Die Jacke ist prinzipiell simpel - es gibt ein Vordeteil und ein Rückteil, einen Ärmel, einen Träger und einen Keil der im Schoß eingesetzt wird. Und "Flügel" für den Armabschluß aber - das werd ich womöglich nicht machen, ich habe nämlich für mein Anleitungs-Exemplar einen Stoffrest verbraten, aus dem die Flügel nicht mehr rausgegangen sind, und der Rest war schon das reinste Schnittmuster-Tetris.
Mein Stoff ist historisch gesehen auch nicht korrekt - man könnte ihn fast ein bisschen für einen Chintz aus dem 18. Jahrhundert halten, aber das Motiv ist beim genauen Hinsehen dann doch modern. Für A wie Angelehnt aber ist er super.

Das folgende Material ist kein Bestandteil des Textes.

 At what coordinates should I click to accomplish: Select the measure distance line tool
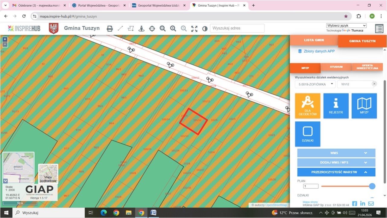[120, 28]
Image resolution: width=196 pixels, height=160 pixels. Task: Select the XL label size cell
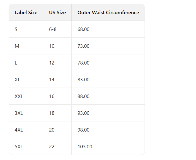(x=17, y=80)
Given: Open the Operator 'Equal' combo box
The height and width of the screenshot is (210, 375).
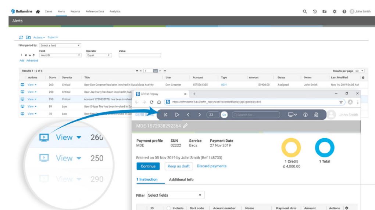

Später sag ich gern noch was ein Chintz in dem Fall eigentlich ist - aber ich schreibe schon wieder zu viel, deswegen - los gehts!

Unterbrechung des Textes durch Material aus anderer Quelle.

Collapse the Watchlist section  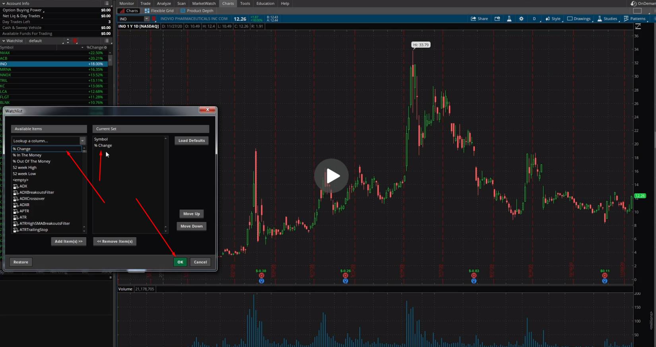[4, 41]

Erstmal ZUschneiden - einmal alles je 2x in Obertsoff und nochmal in Futter. Den Oberstoff seht ihr später - ich hab die Arbeitschritte erstmal am Futter abgeknippst da mans da besser sehen kann.

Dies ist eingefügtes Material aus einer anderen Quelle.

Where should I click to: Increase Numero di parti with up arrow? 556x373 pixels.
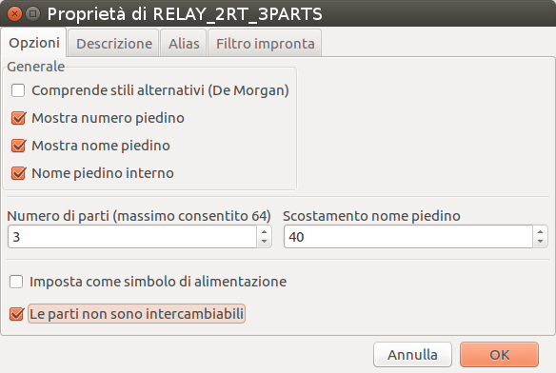pos(264,232)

Mein Futter sind ein paar Reste weiße Baumwoll-Popeline. "A" wäre leinen.
Ich fange an den Rückenteilen an - die sehen so aus:

Zuerst muss ich an allen 4 Teilen noch was anzeichnen - und zwar kommt an der Seitennaht ein EInschnitt später rein - das ist jetzt schwer zu erklären - die Seitennaht geht eigentlich etwas tiefer runter, und das was rechts noch dranhängt wird dann zu einem Schoß-Teil, sobald der Einschnitt gemacht ist und das lose hängt - aber das zeig ich euch noch. Solane der Schnitt noch angepinnt ist kann ich mir die Position markieren und alles dann anzeichnen für später:

Dann schließe ich die rückwärtige Mitte am Oberteil und am angeschnittenen Schößchen - der "haken" wo das Schößchen absteht bleibt offen, sonst kann man die Falte später nicht einlegen.
Ich nähe am Rücken ca einen cm tiefer und schneide dann schräg zur Naht knapp bis davor ein:

Dann bügle ich beide Nähte aus und lege die kleine falte im Rücken ein - die ist hier nicht sehr groß, die meiste Weite steckt dann in der Seitennaht - die ist etwas in den Rücken verlegt und nicht direkt in der Seite, wie bei modernen Schnitten.

Das selbe mache ich beim Oberstoff dann auch.